As the saying goes, "the father tiger has no dog", in other words, "the father tiger has no dog". To tell the truth, in the past, Chinese New Year's Eve rice, my mother personally cooked the button meat, inevitably added a new trick, bought back the taro cooked and then sliced, together with the buckle meat, a piece of button meat a piece of taro around the large plate, and then put into the steamed wok and then steamed.

I remember the Zhanjiang button meat made by my mother and the favorite in my childhood

Cantonese taro button meat

Once this dish is on stage, relatives preemptively taste the buckle meat, the mother does not care to eat first, personally for the brothers and sisters' rice bowl to pull a piece of buckle meat, it has become a traditional imprint, deeply branded in the mind. The kind mother's love will never be forgotten, it is not the joy of the sports champion showing off the gold medal, but the mother's love forged a brand of home cooking love that is more valuable than the gold medal.

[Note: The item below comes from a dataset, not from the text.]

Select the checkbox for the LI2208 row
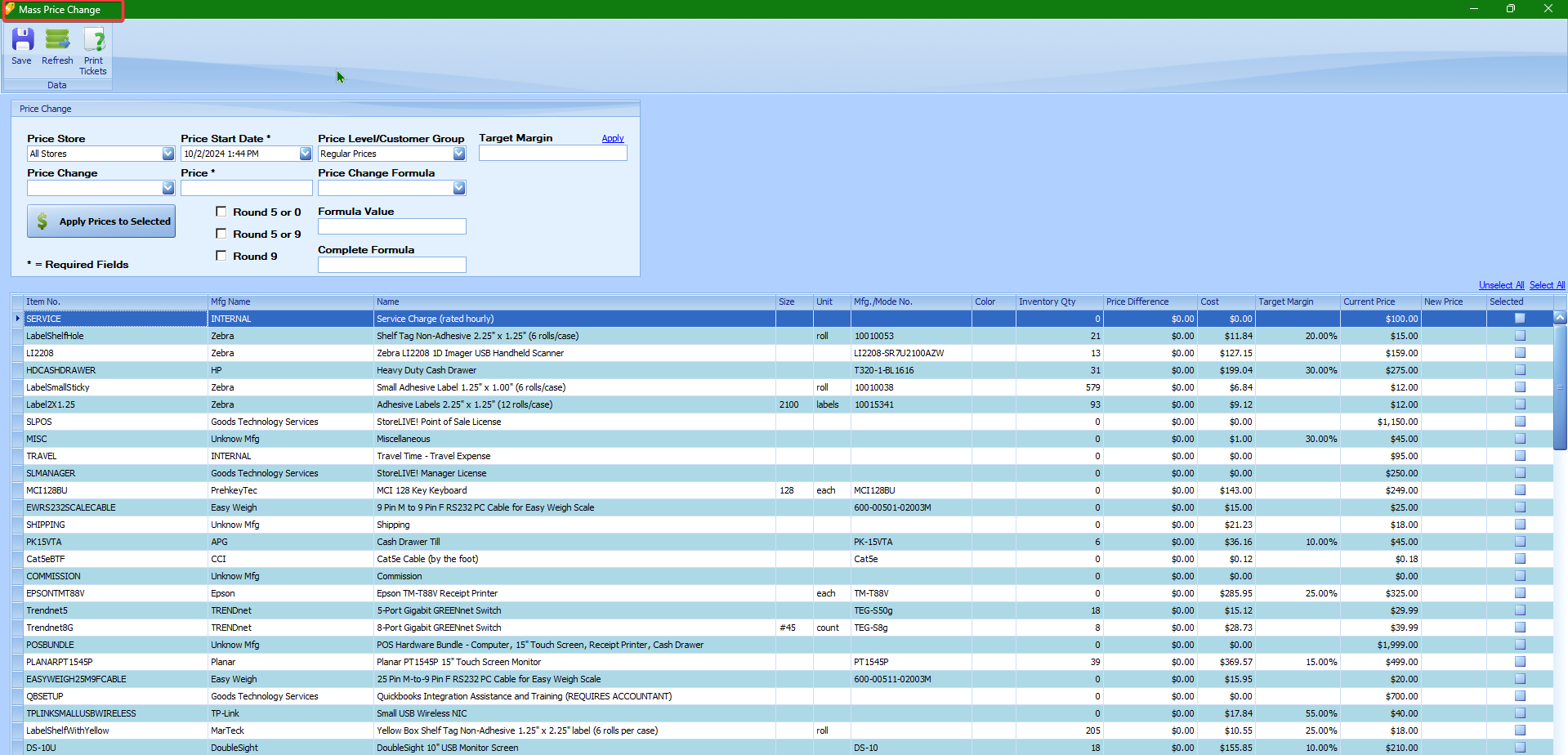The width and height of the screenshot is (1568, 755). [x=1520, y=353]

In fact, at that time, the society already had the name of "Big Daddy Buckle Meat", if my generation can inherit and carry forward, it should be like the "Apo Tian Ai Ling" fame soared. Unfortunately, due to the lack of successors, this craft was lost. My mother's button meat has become one of my most cherished memories, "the mother's hand is threaded, the needle is always concerned", eating it in the mouth makes people warm and warm, into the lungs.

Every festive season, I think about my relatives, and now, whenever I pick up the rice bowl Chinese New Year's Eve in my hand, I can't help but think of the fragrant button meat made by my mother's mother. Looking back, I still have tears in my eyes, gushing springs, and a thousand words of heartfelt feelings.